====== Data to use

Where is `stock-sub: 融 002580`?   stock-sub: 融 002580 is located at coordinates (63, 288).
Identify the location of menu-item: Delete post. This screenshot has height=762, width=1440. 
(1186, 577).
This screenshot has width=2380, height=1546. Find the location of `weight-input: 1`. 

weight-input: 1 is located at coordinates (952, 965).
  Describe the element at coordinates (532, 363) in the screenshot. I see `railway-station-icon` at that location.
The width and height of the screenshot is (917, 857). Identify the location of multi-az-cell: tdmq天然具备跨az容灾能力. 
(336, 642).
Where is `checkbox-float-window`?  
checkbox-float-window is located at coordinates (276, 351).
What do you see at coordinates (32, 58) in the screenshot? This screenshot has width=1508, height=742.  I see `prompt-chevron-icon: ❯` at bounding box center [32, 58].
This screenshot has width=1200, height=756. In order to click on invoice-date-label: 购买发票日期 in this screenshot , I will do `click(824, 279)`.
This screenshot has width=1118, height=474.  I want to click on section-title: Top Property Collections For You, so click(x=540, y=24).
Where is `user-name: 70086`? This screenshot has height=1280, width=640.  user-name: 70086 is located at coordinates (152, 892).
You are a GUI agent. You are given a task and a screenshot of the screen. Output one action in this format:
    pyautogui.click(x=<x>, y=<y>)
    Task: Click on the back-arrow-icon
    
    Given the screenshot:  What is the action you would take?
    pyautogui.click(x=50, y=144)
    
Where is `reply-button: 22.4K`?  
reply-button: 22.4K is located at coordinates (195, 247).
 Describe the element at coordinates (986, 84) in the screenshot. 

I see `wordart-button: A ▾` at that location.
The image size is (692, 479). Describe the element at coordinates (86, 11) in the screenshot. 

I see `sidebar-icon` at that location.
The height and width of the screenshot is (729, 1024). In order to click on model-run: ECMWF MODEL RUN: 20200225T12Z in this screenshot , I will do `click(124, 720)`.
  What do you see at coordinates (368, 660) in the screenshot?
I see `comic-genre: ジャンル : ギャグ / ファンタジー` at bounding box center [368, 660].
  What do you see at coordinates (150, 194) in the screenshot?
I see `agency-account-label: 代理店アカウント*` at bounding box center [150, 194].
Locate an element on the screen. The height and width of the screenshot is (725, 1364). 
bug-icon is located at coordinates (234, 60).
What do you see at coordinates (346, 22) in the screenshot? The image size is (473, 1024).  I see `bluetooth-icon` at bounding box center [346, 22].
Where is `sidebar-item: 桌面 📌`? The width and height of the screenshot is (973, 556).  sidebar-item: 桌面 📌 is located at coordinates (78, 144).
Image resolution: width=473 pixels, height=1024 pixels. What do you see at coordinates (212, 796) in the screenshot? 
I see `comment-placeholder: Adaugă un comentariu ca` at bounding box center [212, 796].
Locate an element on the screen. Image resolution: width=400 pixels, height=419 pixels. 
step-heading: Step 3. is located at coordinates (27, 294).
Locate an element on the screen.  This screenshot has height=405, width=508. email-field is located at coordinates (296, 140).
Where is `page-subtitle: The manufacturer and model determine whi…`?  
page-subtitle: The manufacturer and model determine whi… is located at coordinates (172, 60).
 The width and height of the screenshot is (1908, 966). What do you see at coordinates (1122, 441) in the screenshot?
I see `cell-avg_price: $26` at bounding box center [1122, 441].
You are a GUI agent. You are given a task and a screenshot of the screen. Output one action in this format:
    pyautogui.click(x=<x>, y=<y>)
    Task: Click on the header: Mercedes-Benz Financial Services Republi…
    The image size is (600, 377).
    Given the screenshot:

============

→ Exercise directions:
Print the entries between the line holding "What do you see at coordinates (346, 22)" and the line holding "coordinates (78, 144).", inclusive, word for word.

→ Output below:
What do you see at coordinates (346, 22) in the screenshot? The image size is (473, 1024).  I see `bluetooth-icon` at bounding box center [346, 22].
Where is `sidebar-item: 桌面 📌`? The width and height of the screenshot is (973, 556).  sidebar-item: 桌面 📌 is located at coordinates (78, 144).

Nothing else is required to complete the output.